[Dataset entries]
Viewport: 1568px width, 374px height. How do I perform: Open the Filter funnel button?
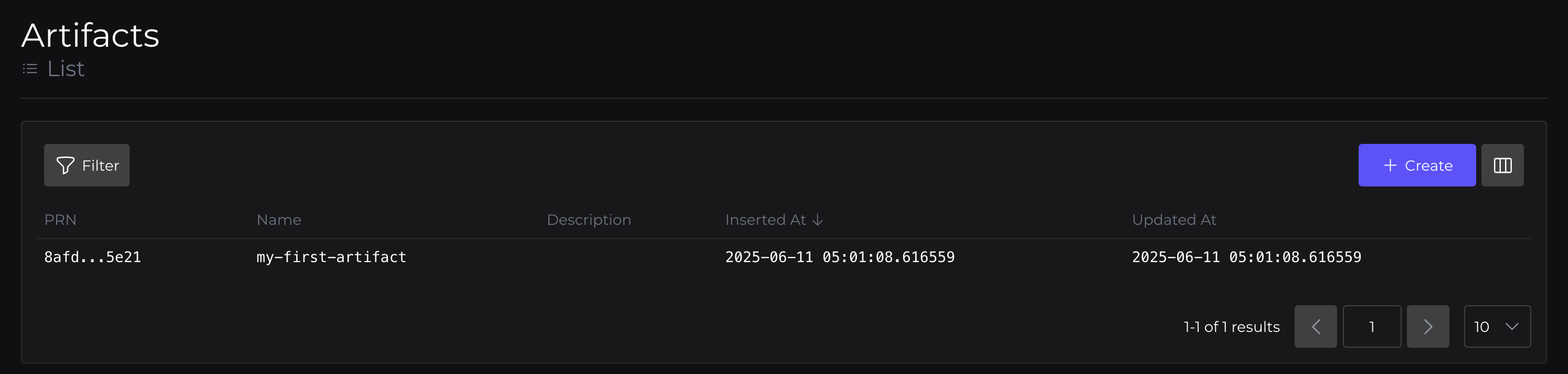click(x=87, y=165)
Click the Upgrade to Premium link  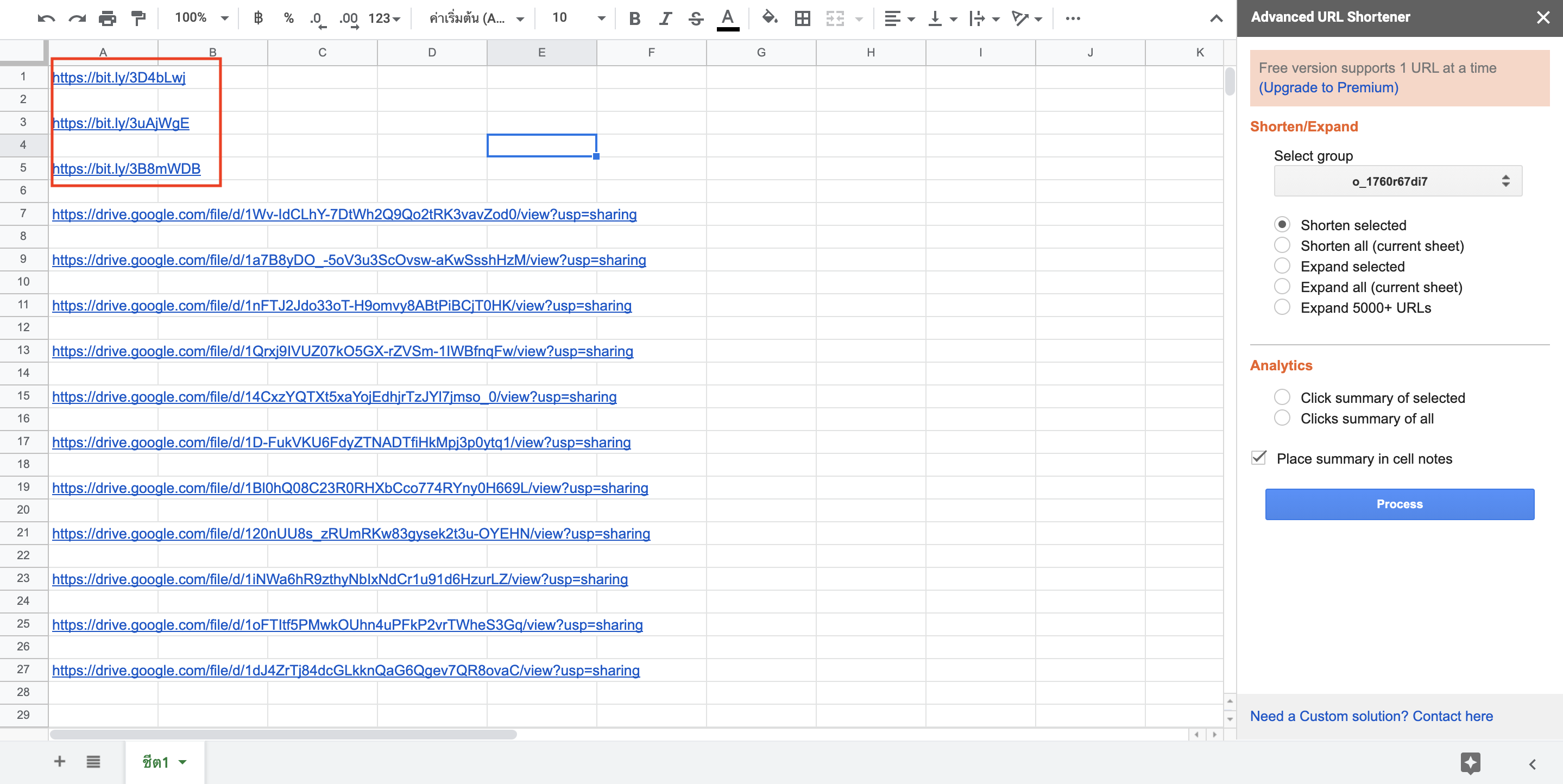tap(1328, 87)
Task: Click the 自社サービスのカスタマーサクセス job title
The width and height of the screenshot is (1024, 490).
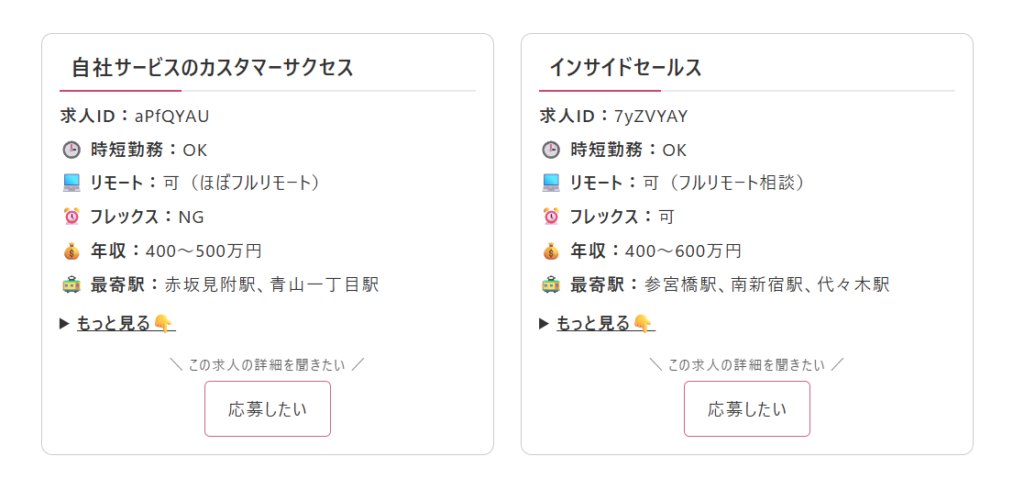Action: [212, 68]
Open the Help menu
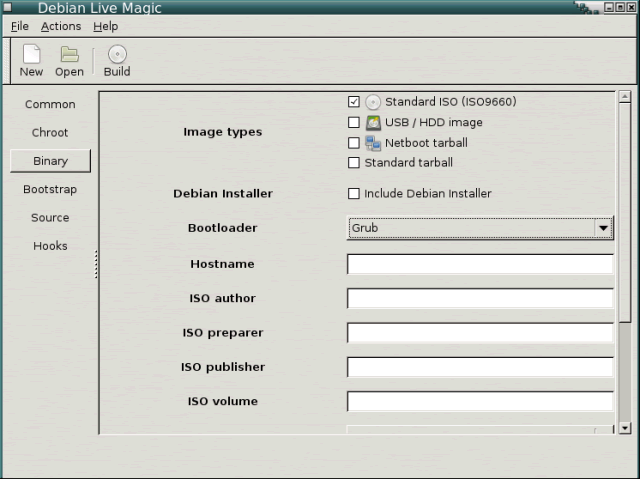 pos(105,26)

Written problem =>
Copy out the stretch of records from the line containing "Task: Click the 自社サービスのカスタマーサクセス job title" through the end of the records, word for word. Leave the pictures out of your answer.

Answer to this exercise =>
Task: Click the 自社サービスのカスタマーサクセス job title
The width and height of the screenshot is (1024, 490).
Action: [212, 68]
Open the Help menu
 pos(105,26)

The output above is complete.